Book 9 of 52: Habibi

I finished Craig Thompson's Habibi last week, and I've spent that time trying to decide what to say about the graphic novel.

Epic is the first word that comes to mind. The two protagonists, Dodola and Zam, begin the tale as children living in an abandoned boat in the midst of a desert wasteland; later the scene shifts to a city that is a post-industrial wasteland.  Everything in the world is wrong, and people are the problem. Thompson does a fantastic job of pulling back on the drumbeat whenever his political/ social/ environmental message threatens to become to ham-handed. For any other writer, Habibi would represent an artistic pinnacle. But Thompson is not any other writer; I'll try not to hold it against him.

They survive on their ark because Zam has a talent for finding water, while Dodola trades sex for food from passing caravans. Dodola is Zam's foster mother, barely a teenager yet fully an adult, teaching the boy and caring for him above her own safety.

Sex is the only constant in Habibi's world- from the open chapter (recounting one version of Dodola's wedding night as a child-bride) through all Dodola and Zam's adventures and misadentures. I think Thompson wanted us to view Dodola as a strong character, someone who uses the only weapon she has in the world (her body) to her greatest advantage. And it is true that she uses her sexuality to get what she wants from merchants and sultans, but I found the repetition of the theme overwhelming and numbing. It's not that I dislike Dodola, but I find I pity her much more than I admire her. In that, she is an unusual heroine.

Sex is also a constant for Zam, whose youthful lust for Dodola confuses and shames him, who becomes a eunuch as a way to survive on the streets of the city and in an attempt to flee the confusion that Dodola inspires, who struggles to find a masculine identity when he winds up a slave in the same harem where Dodola is imprisoned and later when he finds himself unable to provide for Dodola financially, emotionally or physically.

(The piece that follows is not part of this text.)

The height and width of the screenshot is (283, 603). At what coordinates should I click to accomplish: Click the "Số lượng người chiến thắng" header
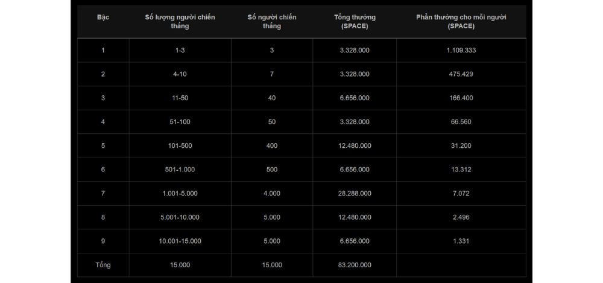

In Habibi, Thompson plays with a number of themes: the art of storytelling; sexual and gender identity; the nexus of accountability, responsibility and morality. It is drawn in meticulously stunning black and white; it is packed with intense, intimate portraits of its characters, and the line between the characters and the calligraphic symbols that give depth to their mysticism is blurred often and elegantly.

Habibi is a great vehicle for a discussion of all these themes, but Thompson is laboring under the impossible task of following up on his masterful graphic novel memoir, Blankets. How do you top a book that was lauded as the book of the year, the book of the decade, that won the industry's highest awards for artistry, storytelling and originality? The truth may be that you can't. As beautifully rendered as Habibi is, it never hit me with the moments of gut wrenching honesty that Blankets did.